Start of Extracted data

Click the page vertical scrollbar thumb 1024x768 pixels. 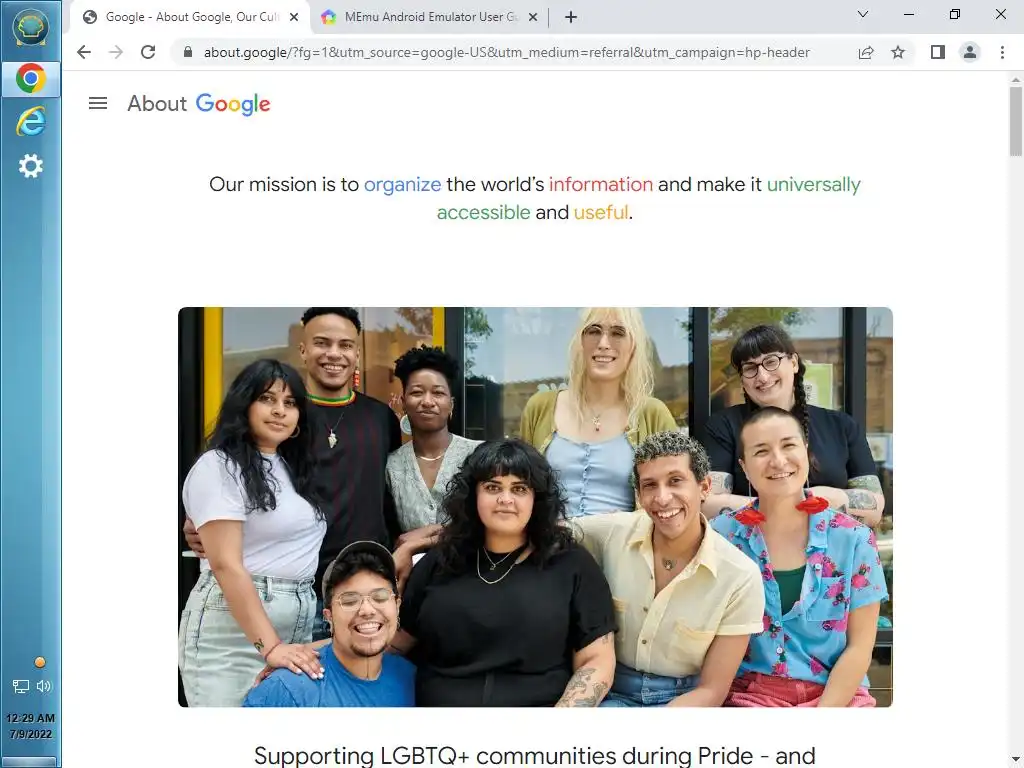click(1016, 121)
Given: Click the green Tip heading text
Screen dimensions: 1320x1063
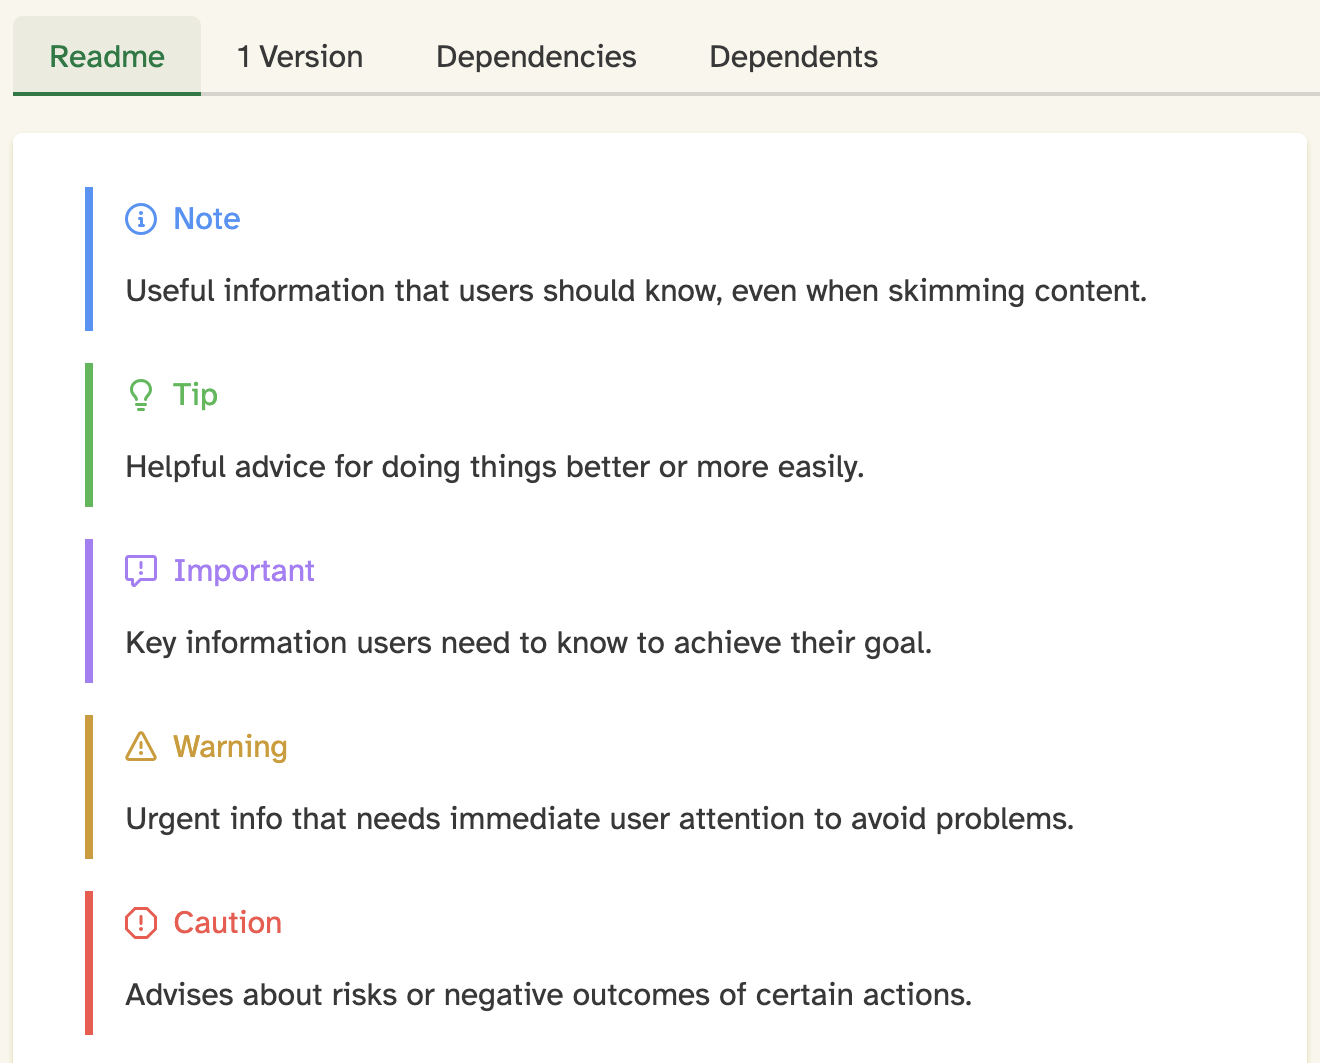Looking at the screenshot, I should pyautogui.click(x=195, y=395).
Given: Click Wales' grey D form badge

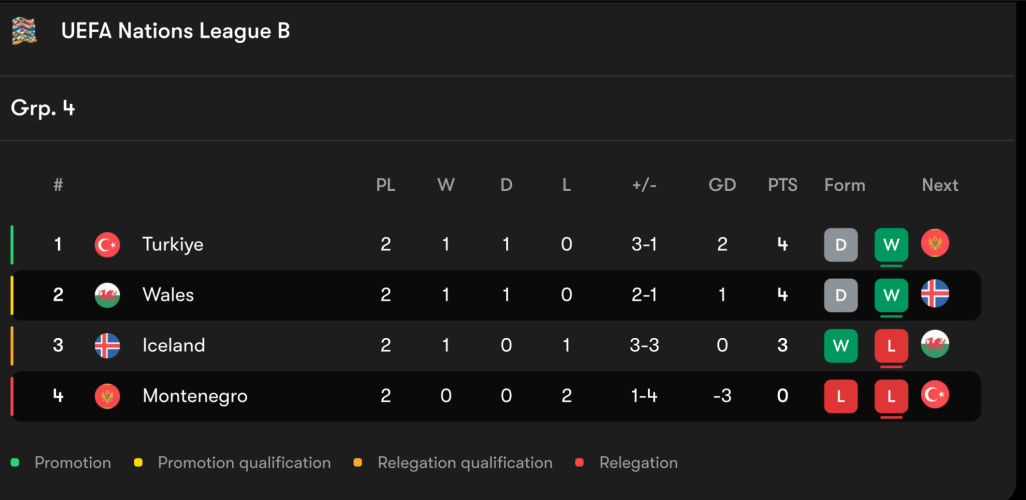Looking at the screenshot, I should coord(841,295).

End of Extracted data

**Task instructions:** Starting at the line that contains "Given: Click the green Tip heading text" and running through the end of the listing, switch "green" to "blue" and leave everything else as it is. Give back only those lines, with the pictures omitted.

**Answer to this problem:**
Given: Click the blue Tip heading text
Screen dimensions: 1320x1063
Looking at the screenshot, I should pyautogui.click(x=195, y=395).
Given: Click Wales' grey D form badge

Looking at the screenshot, I should coord(841,295).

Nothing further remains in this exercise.